1) SUBVERSÃO PELO CORREIO. Objectos concebidos para distribuição postal, que permitem formatos e conteúdos exóticos, agressivos e/ou frágeis demais para serem distribuídos em livrarias.

2) PASQUINS DE RUA. Objectos de intervenção e mobilização directa.

3) REVOLUÇÃO, ALEGRIA, DESILUSÃO. Objectos sobre o 25 de Abril de 1974, antecipando-o, comemorando-o, registando-o, desde a euforia à desilusão e à memória.

4) CIDADÃOS DA REPÚBLICA GRÁFICA. Objectos que se situam na esfera pública, comentando-a, criticando-a, levantando-lhe um espelho caricatural que permite vê-la tal como é.

5) PODE-SE ESCREVER COM ISTO. Objectos que derivam a sua existência de graffitis, panfletos e outros formatos efémeros.

6)IDENTIDADE X. Objectos que, através da edição, criam espaços de ensaio e construção para novas identidades públicas, abordando assuntos políticos de representação, género, sexualidade, etc.
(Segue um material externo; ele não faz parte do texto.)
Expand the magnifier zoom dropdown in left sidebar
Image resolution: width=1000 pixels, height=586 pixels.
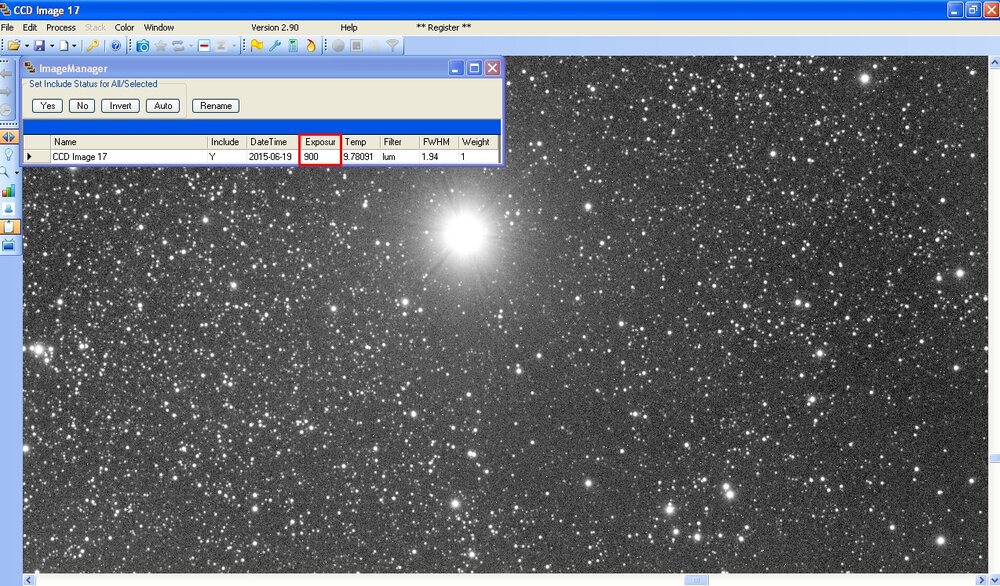point(16,173)
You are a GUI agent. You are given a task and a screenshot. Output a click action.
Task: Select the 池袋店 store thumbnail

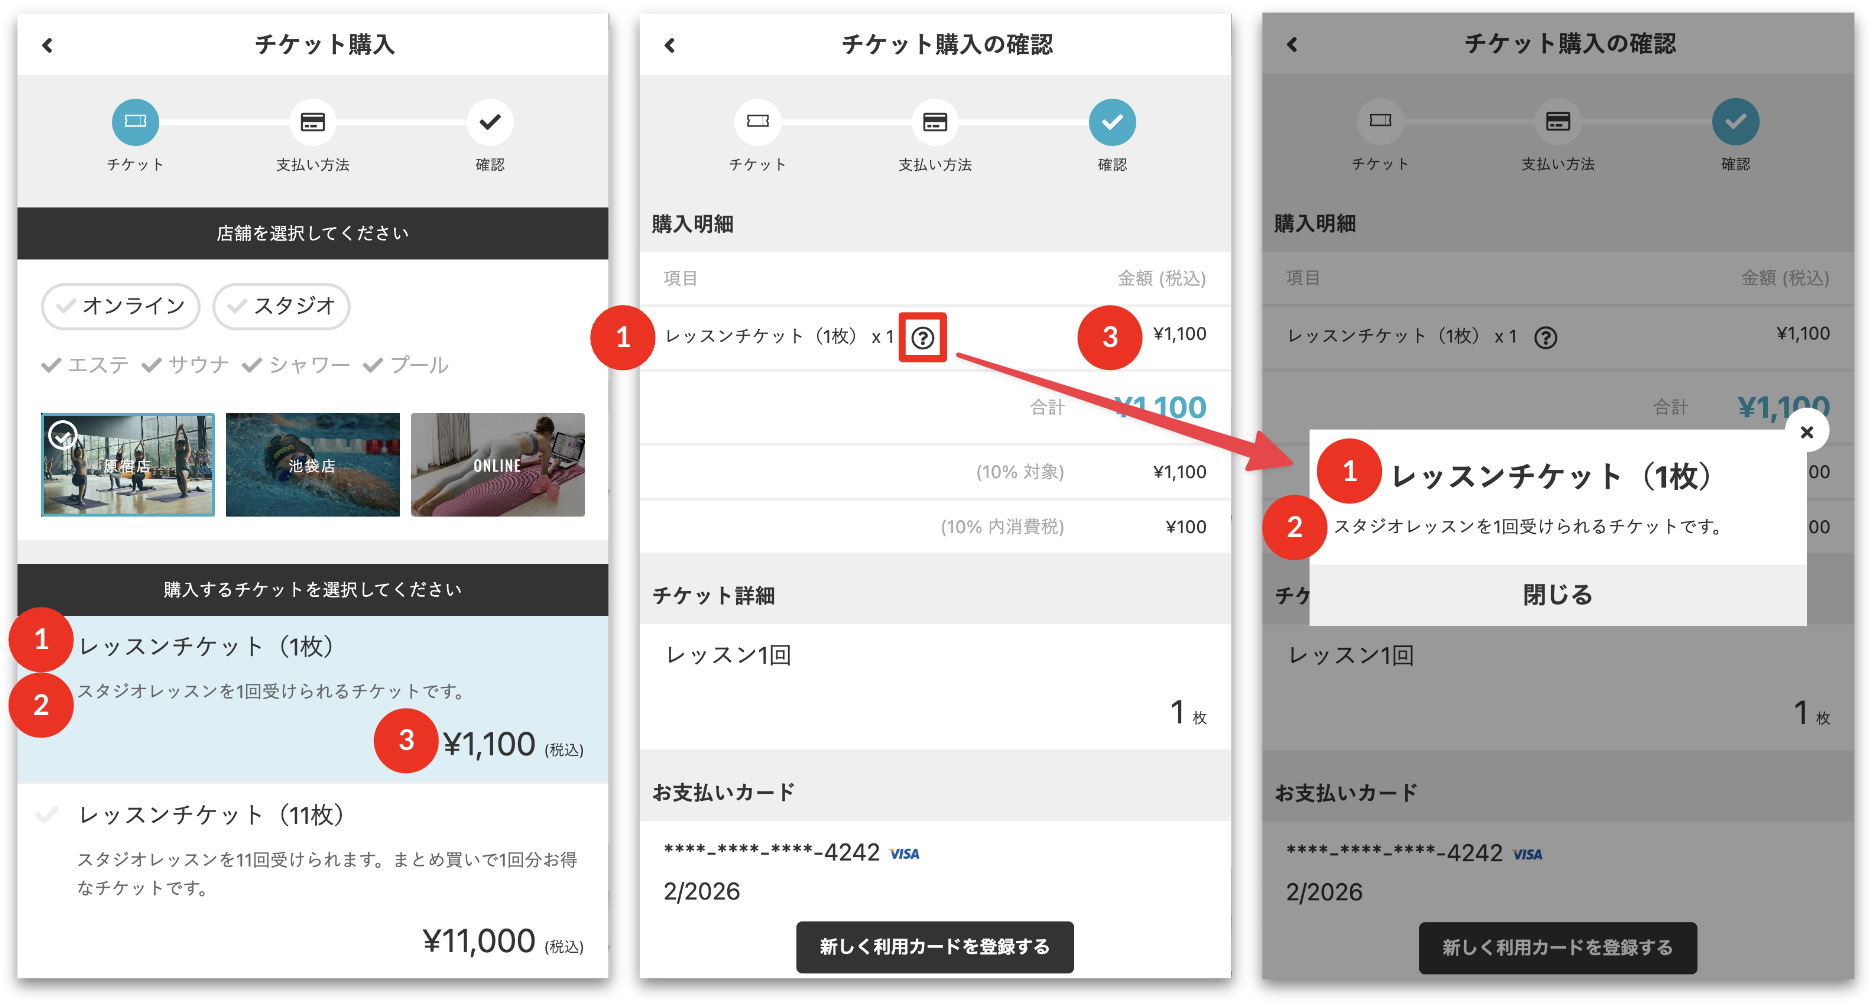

Para enfatizar o carácter lacunar do arquivo e inscrevê-lo no presente, convidou-se a artista Isabel Carvalho, a designer Márcia Novais e o colectivo de designers e artistas Oficina Arara, para reler este acervo, e a partir de uma dimensão artística/poética/política produzirem três novos objectos insubmissos. Páginas Inquietas inclui também três ensaios do curador e editor Ricardo Nicolau, do crítico literário e ensaísta António Guerreiro, e da professora e investigadora Helena Sofia Silva. A artista Catarina Botelho produziu uma série de nove imagens – Resistência vegetal –, uma por cada ensaio e núcleo temático, que assim cria um sistema de ressonâncias com os livros, publicações e documentos insubmissos.
Projecto apoiado pelo Programa Criatório/Porto. PRÉMIO DESIGN DE LIVROS 2020 (DGLAB).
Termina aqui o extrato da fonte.